A common pattern across the cohort of studies was the reporting of positive perceptions about the potential benefits AI would have on students' future work and patient care. Specifically, Syed and Basil discovered high rates of nursing students that believed that AI would aid healthcare professionals, would improve their work, reduce errors in medical practice, and help them make accurate decisions.19 This was similarly observed in radiography participants expressing AI's usefulness in clinical decision-making, specifically in justifying examinations, selecting protocols based on clinical questions and patient conditions, improving diagnosis, saving time, and assisting in personalizing care for patients.17
Perceptions toward employment and job security were reported by radiography-based studies. Ampofo et al. found that 65% of students felt threatened or unsure about their job security due to the incorporation of AI technology in medical imaging equipment.13 Similar findings were reported in another sample of radiography students, which found approximately half of the radiography students expressed concern about the potential threat to their jobs due to the implementation of AI.17
A common finding of favorable student interest and willingness to learn about AI was discovered. More than 90% of radiography students in both radiography-based studies were interested in learning more about AI and its use in medical imaging and expressed their readiness to integrate it into their clinical practice.13, 17 Pharmacy students were somewhat less enthusiastic, with 56.7% of pharmacy students agreed that AI-related knowledge and skills should be incorporated into the academic curriculum.19
Unique to nursing-based studies, authors evaluated student perceptions of AI chatbots specifically, and some inconsistencies in perceptions are apparent.
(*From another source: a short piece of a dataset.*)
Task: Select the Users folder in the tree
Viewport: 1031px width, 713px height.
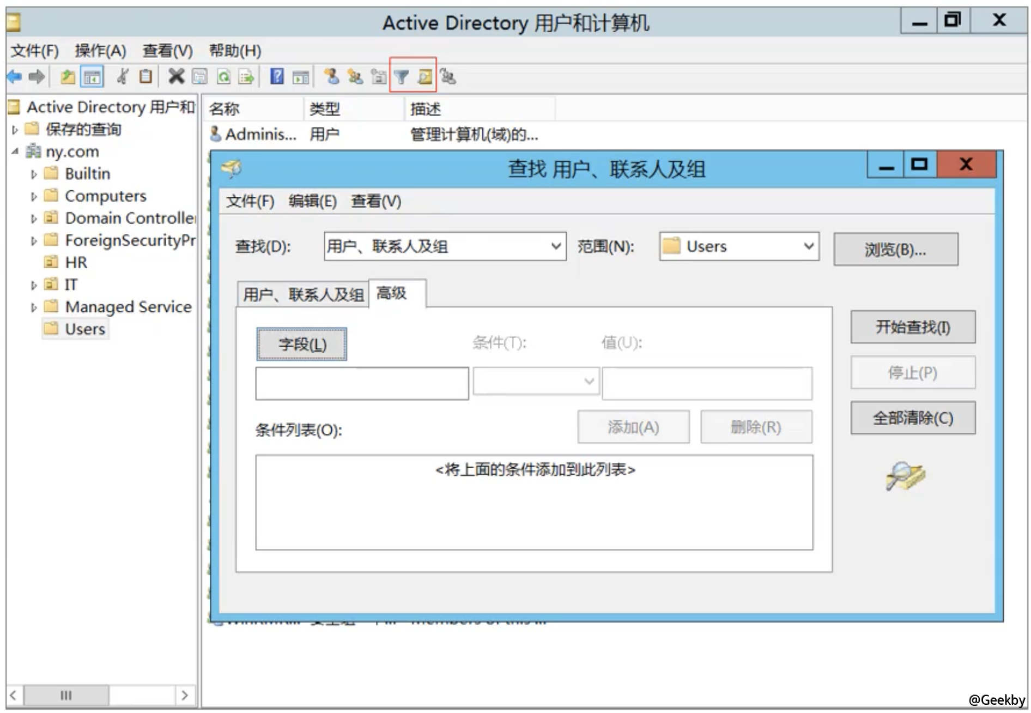Action: (84, 329)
Rodrigues-Arrastia et al. found nursing students had positive perceptions of the chatbot utilized in their study, finding it helpful in providing availability, resolving doubts, and increasing confidence in the students.18 Conversely, some students cited that chatbots might not provide an extremely realistic experience for history-taking in the clinical setting, and lack in comprehending the emotional aspect of human interactions.12 Concerns about a lack of realism and patient empathy, was also a pattern found across nursing studies; participants preferred practicing with humanoid robots12 and yearned for human-like expressions and gestures to be improved.16
3.2 Attitudes
Three studies explicitly explored “attitudes” toward AI. In the study by Labrague, findings suggest that student nurses hold positive attitudes toward AI, and express high intentions to adopt AI technology. Perceived AI utilization in nursing practice had a significant impact on their intention to adopt AI technology (β = 0.458, p < 0.001). This finding was supported in another nursing study, which found a positive correlation between attitude and intent to use AI.20
Teng's study was the only included entry which spanned across multiple health disciplines. Authors found those who were less advanced in their training had less favorable outlooks toward AI than upper-year students who had greater knowledge of clinical practice (p < 0.001).3 They also found students in midwifery displayed significantly less optimism compared to other healthcare students, whilst physiotherapy students demonstrated higher levels of hopefulness toward AI compared to other healthcare students.3 Regardless of their specific healthcare program, students recognized the importance of acquiring basic AI literacy.3
4 DISCUSSION
To the best of our knowledge, this is the first scoping review to synthesize the evidence relating to the perceptions and attitudes of AI held by students from health science disciplines. We found 10 studies which captured student perspectives of AI within their disciplines. The recency of studies included in this review reflect the contemporary nature of the topic. Overall, evidence from this review indicates that overall, health science students' globally, hold positive perceptions toward AI.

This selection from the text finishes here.